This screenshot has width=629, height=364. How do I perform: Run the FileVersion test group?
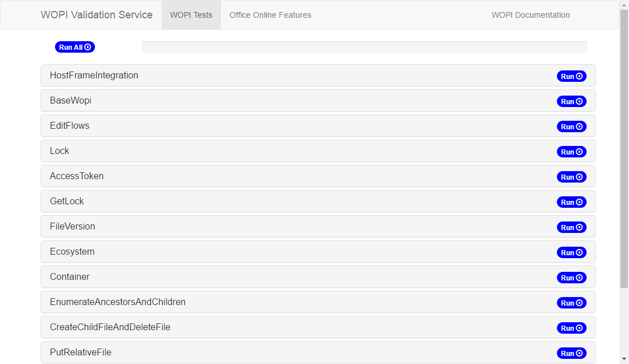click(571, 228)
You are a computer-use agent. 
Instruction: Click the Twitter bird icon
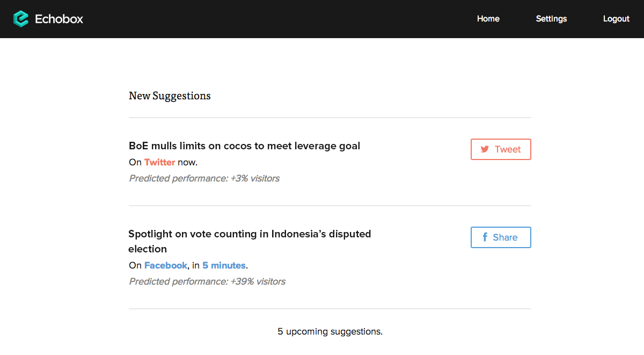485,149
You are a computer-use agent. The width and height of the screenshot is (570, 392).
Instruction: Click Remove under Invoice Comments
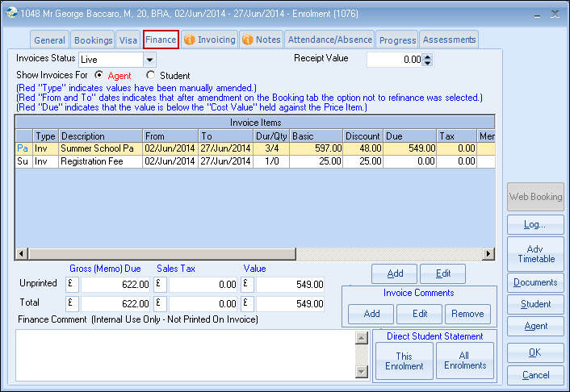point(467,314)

--

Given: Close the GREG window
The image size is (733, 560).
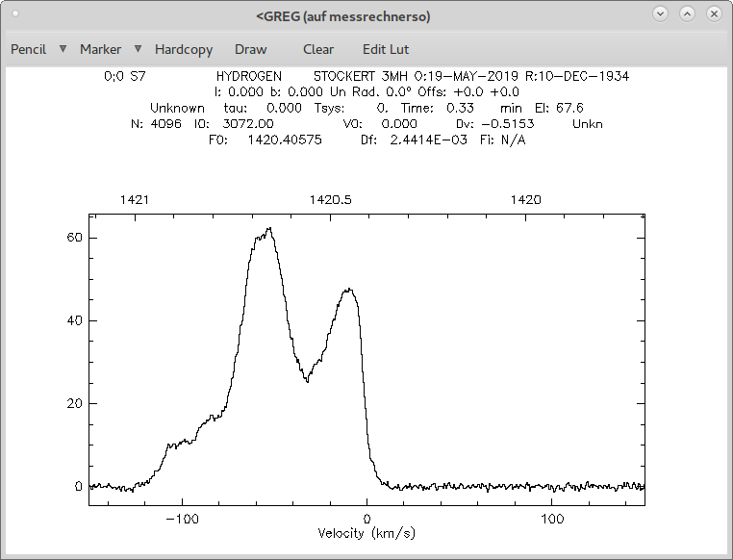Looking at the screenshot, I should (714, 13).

--

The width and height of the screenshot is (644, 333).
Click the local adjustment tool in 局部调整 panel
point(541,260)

- **Problem details**: For each line of the material that contains "computer", return a copy.

- **Answer to this problem**:
You are a computer-use agent. 
You are a computer-use agent. The width and height of the screenshot is (570, 392).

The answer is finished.